Start of SUPPLIED DATA

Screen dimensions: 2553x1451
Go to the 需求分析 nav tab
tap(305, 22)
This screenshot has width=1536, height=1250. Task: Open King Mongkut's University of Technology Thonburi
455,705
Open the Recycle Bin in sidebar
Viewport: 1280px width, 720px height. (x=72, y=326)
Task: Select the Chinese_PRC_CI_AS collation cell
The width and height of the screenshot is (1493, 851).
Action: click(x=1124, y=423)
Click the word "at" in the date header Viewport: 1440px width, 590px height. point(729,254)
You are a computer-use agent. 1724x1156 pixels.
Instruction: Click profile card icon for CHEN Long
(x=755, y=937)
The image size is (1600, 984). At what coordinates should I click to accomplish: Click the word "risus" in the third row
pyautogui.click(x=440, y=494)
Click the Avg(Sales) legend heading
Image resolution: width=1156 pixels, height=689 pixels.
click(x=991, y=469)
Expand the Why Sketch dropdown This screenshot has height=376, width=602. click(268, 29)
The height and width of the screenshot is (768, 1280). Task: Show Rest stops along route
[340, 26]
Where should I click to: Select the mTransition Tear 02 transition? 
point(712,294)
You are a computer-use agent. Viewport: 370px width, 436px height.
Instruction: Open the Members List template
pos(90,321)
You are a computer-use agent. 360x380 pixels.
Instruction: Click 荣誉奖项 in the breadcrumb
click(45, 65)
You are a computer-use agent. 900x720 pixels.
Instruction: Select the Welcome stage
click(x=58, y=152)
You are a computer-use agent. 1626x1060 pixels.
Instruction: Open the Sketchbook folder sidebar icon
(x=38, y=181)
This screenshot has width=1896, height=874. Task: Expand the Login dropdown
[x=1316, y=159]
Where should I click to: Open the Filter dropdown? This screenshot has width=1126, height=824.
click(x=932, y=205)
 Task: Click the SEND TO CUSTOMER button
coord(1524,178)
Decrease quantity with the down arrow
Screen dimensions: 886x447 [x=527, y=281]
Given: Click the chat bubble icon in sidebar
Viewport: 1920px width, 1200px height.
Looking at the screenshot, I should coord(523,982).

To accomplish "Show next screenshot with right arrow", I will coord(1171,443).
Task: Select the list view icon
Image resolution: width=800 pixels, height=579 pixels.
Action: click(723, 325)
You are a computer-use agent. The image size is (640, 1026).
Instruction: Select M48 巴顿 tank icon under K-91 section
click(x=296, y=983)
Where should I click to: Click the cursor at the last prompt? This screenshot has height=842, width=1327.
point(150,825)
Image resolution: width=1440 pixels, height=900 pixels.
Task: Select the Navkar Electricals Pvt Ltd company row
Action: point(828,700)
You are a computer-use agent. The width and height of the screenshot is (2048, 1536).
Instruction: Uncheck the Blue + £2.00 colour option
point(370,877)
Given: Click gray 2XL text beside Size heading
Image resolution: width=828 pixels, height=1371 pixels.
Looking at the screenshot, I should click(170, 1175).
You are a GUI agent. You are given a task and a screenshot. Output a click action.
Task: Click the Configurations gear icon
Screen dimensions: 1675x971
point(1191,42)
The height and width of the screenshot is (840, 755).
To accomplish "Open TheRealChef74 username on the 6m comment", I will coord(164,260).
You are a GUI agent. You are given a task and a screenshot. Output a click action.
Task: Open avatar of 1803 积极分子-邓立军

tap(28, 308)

End of SUPPLIED DATA

● REQUIREMENT: Give every line of the records above as a numbered list, leaving out the blank lines.

● COMPLETE ANSWER:
1. Screen dimensions: 2553x1451
2. Go to the 需求分析 nav tab
3. tap(305, 22)
4. This screenshot has width=1536, height=1250. Task: Open King Mongkut's University of Technology Thonburi
5. 455,705
6. Open the Recycle Bin in sidebar
7. Viewport: 1280px width, 720px height. (x=72, y=326)
8. Task: Select the Chinese_PRC_CI_AS collation cell
9. The width and height of the screenshot is (1493, 851).
10. Action: click(x=1124, y=423)
11. Click the word "at" in the date header Viewport: 1440px width, 590px height. point(729,254)
12. You are a computer-use agent. 1724x1156 pixels.
13. Instruction: Click profile card icon for CHEN Long
14. (x=755, y=937)
15. The image size is (1600, 984). At what coordinates should I click to accomplish: Click the word "risus" in the third row
16. pyautogui.click(x=440, y=494)
17. Click the Avg(Sales) legend heading
18. Image resolution: width=1156 pixels, height=689 pixels.
19. click(x=991, y=469)
20. Expand the Why Sketch dropdown This screenshot has height=376, width=602. click(268, 29)
21. The height and width of the screenshot is (768, 1280). Task: Show Rest stops along route
22. [340, 26]
23. Where should I click to: Select the mTransition Tear 02 transition? 
24. point(712,294)
25. You are a computer-use agent. Viewport: 370px width, 436px height.
26. Instruction: Open the Members List template
27. pos(90,321)
28. You are a computer-use agent. 360x380 pixels.
29. Instruction: Click 荣誉奖项 in the breadcrumb
30. click(45, 65)
31. You are a computer-use agent. 900x720 pixels.
32. Instruction: Select the Welcome stage
33. click(x=58, y=152)
34. You are a computer-use agent. 1626x1060 pixels.
35. Instruction: Open the Sketchbook folder sidebar icon
36. (x=38, y=181)
37. This screenshot has width=1896, height=874. Task: Expand the Login dropdown
38. [x=1316, y=159]
39. Where should I click to: Open the Filter dropdown? This screenshot has width=1126, height=824.
40. click(x=932, y=205)
41.  Task: Click the SEND TO CUSTOMER button
42. coord(1524,178)
43. Decrease quantity with the down arrow
44. Screen dimensions: 886x447 [x=527, y=281]
45. Given: Click the chat bubble icon in sidebar
46. Viewport: 1920px width, 1200px height.
47. Looking at the screenshot, I should coord(523,982).
48. To accomplish "Show next screenshot with right arrow", I will coord(1171,443).
49. Task: Select the list view icon
50. Image resolution: width=800 pixels, height=579 pixels.
51. Action: click(723, 325)
52. You are a computer-use agent. The image size is (640, 1026).
53. Instruction: Select M48 巴顿 tank icon under K-91 section
54. click(x=296, y=983)
55. Where should I click to: Click the cursor at the last prompt? This screenshot has height=842, width=1327.
56. point(150,825)
57. Image resolution: width=1440 pixels, height=900 pixels.
58. Task: Select the Navkar Electricals Pvt Ltd company row
59. Action: point(828,700)
60. You are a computer-use agent. The width and height of the screenshot is (2048, 1536).
61. Instruction: Uncheck the Blue + £2.00 colour option
62. point(370,877)
63. Given: Click gray 2XL text beside Size heading
64. Image resolution: width=828 pixels, height=1371 pixels.
65. Looking at the screenshot, I should click(170, 1175).
66. You are a GUI agent. You are given a task and a screenshot. Output a click action.
67. Task: Click the Configurations gear icon
68. Screen dimensions: 1675x971
69. point(1191,42)
70. The height and width of the screenshot is (840, 755).
71. To accomplish "Open TheRealChef74 username on the 6m comment", I will coord(164,260).
72. You are a GUI agent. You are given a task and a screenshot. Output a click action.
73. Task: Open avatar of 1803 积极分子-邓立军
74. tap(28, 308)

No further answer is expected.